Hu's visit to Japan ends, without turmoil or serious disputes
Tokyo (AsiaNews/Agencies) - The visit of president Hu Jintao to Japan ends today. Last night, Hu met with emperor Akihito: both repeated their mutual desire for increasingly close and profitable relations between the two countries. In Yokohama, he visited a recycling plant. He repeatedly praised Japanese technology for energy conservation and recycling, and repeated the desire to "introduce Japan's advanced technology on the environment to China". He then went to Osaka: an area that - as Hu recalled - has always had strong relations with China, up until the foundation of the People's Republic of China in 1949. There he met with various local authorities.
After the "historic declaration" of good will signed with prime minister Yasuo Fukuda on May 7, there were none of the important trade and economic agreements that generally accompany the foreign visits of Chinese leaders. Instead, Hu addressed decisively secondary questions: yesterday, speaking to a group of members of parliament, Hu praised the possibility of establishing charter flights between Tokyo and Beijing for the Olympics.

* **DATASET RECORDS**:
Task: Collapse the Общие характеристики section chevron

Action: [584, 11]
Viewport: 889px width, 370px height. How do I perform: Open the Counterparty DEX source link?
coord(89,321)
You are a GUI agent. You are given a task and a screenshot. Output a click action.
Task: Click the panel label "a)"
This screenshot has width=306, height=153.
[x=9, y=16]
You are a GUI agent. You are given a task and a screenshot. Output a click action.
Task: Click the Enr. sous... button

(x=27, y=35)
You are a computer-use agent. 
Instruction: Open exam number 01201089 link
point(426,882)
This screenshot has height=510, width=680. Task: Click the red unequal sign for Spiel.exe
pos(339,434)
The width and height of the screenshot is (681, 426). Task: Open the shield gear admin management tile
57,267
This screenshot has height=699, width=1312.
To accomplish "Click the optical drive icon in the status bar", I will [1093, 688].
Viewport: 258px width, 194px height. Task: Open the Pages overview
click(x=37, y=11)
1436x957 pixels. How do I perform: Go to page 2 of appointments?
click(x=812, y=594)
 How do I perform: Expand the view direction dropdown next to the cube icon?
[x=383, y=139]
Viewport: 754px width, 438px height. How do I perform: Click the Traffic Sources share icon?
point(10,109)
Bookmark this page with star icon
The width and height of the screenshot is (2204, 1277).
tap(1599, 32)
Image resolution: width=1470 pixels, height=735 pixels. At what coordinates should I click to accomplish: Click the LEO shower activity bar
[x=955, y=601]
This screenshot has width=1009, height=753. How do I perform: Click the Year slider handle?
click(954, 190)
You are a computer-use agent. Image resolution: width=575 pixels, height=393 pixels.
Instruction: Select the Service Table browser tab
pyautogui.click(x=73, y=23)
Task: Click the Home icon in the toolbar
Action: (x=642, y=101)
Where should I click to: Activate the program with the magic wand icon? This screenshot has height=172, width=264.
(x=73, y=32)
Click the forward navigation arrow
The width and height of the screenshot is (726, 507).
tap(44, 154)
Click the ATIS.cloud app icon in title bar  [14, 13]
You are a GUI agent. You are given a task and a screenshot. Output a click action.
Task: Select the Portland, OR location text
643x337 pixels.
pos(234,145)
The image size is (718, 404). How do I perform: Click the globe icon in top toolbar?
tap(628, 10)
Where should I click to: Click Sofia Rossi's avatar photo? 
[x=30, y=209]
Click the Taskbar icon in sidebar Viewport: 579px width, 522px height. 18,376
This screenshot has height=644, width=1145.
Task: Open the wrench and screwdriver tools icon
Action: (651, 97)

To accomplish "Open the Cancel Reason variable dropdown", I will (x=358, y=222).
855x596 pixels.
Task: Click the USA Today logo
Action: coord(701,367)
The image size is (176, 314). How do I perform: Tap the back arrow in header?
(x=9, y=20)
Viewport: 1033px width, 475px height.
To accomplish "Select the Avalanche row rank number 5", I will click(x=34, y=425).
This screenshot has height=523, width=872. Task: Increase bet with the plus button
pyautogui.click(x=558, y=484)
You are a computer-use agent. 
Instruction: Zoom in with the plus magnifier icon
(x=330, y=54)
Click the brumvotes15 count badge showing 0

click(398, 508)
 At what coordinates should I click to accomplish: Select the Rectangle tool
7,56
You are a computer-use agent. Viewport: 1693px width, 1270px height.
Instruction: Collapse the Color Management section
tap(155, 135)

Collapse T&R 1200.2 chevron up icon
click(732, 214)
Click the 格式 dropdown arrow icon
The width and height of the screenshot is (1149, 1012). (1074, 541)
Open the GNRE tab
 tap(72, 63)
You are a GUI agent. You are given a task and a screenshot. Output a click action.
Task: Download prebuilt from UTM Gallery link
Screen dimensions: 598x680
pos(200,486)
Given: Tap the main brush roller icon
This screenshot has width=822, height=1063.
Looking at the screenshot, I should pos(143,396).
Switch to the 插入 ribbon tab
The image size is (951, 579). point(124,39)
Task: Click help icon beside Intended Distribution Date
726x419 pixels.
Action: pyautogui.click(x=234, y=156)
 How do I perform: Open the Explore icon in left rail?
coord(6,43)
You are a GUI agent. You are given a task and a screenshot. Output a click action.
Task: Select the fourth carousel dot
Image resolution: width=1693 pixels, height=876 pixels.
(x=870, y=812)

* **EXERCISE DIRECTIONS**: Repeat the passage in the article on Hu Jintao's visit to Japan from "Hu's visit to" up to and including "various local authorities.".

* **SOLUTION TO THIS PROBLEM**:
Hu's visit to Japan ends, without turmoil or serious disputes
Tokyo (AsiaNews/Agencies) - The visit of president Hu Jintao to Japan ends today. Last night, Hu met with emperor Akihito: both repeated their mutual desire for increasingly close and profitable relations between the two countries. In Yokohama, he visited a recycling plant. He repeatedly praised Japanese technology for energy conservation and recycling, and repeated the desire to "introduce Japan's advanced technology on the environment to China". He then went to Osaka: an area that - as Hu recalled - has always had strong relations with China, up until the foundation of the People's Republic of China in 1949. There he met with various local authorities.